The ´47 band was called the "Onyx-Band" and the 1948 band was called the "Roost-Band". 
 

And even more: His tenure with the Dizzy Gillespie Big Band. He even did scat together with Diz on stuff like "Ool-ya-Koo" if I remember right. 
And yeah, the 1956 Monk stuff. 

About his sound. It´s else than Jackie McLean though I didn´t hear only once that there are people who don´t like Jackie McLean or even Ernie Henry but I  LOVE that sound so much.

To my greatest pleasure, just recently I had the possiblity to meet a fantastic alto player those days during the course of a jam session. 

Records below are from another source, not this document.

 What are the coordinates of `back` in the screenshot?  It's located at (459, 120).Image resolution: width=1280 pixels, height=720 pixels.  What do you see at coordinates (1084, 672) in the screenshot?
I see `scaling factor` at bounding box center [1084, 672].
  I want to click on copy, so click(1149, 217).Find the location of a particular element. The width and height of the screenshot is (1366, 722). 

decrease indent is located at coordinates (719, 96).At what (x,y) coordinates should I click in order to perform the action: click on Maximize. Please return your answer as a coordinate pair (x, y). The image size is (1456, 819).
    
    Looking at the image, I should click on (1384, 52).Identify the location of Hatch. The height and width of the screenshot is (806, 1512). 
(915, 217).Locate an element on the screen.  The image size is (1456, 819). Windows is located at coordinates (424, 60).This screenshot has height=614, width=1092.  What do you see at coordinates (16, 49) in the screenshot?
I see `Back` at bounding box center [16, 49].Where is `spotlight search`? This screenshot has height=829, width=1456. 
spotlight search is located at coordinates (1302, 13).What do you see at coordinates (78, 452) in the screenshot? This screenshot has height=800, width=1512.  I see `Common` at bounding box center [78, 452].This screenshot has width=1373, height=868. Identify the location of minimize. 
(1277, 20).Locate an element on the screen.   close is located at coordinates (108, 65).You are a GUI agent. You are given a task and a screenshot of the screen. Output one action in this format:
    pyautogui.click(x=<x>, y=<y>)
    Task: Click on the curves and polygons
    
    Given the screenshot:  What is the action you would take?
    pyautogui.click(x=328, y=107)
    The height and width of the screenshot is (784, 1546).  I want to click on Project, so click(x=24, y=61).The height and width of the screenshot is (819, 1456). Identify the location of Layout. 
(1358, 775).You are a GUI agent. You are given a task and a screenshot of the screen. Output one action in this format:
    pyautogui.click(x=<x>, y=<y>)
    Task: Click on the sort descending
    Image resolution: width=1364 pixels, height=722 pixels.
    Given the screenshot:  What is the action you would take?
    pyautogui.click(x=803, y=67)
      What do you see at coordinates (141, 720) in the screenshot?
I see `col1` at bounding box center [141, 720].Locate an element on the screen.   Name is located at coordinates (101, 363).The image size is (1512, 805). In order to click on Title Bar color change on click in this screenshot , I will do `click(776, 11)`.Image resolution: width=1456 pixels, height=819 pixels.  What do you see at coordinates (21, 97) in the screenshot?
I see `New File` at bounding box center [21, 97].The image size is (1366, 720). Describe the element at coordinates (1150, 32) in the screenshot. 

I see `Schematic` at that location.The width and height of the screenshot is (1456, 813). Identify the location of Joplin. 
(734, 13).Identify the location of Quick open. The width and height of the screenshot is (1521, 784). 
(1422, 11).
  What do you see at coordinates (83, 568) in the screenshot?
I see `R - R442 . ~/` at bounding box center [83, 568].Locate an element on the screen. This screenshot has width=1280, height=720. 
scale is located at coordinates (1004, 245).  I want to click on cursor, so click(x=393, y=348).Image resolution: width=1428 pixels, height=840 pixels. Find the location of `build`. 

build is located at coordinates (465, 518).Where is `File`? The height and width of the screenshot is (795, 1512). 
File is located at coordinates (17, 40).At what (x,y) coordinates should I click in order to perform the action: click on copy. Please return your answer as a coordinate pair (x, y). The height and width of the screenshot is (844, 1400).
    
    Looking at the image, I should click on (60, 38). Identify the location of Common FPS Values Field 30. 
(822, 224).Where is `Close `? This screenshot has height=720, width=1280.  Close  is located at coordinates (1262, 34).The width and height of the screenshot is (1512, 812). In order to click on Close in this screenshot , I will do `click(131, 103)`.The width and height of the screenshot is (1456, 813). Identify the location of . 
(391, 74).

He just came into the club and had an alto with him. He was very heavy, at least like Fats Navarro in his best days. And he played !!!!! That´s it. It was only three tunes, a Parker-Blues, some "It Could Happen to you" and "Rhythm á Ning" and that Sound, that Phrasing , that gettin "A Step Beyond" , all that beauty , that stuff I like most , he was fantastic. Maybe a bit shy.... we asked him where he´s from and he was from the States. He still hold his alto in his hands when a female singer and a guitar player took over the stage proceedings. I don´t know his name I don´t know if he will stay in town, I don´t know nothin´else than that I really loved what he did, it was like if I would have played with an alter ego of McLean.....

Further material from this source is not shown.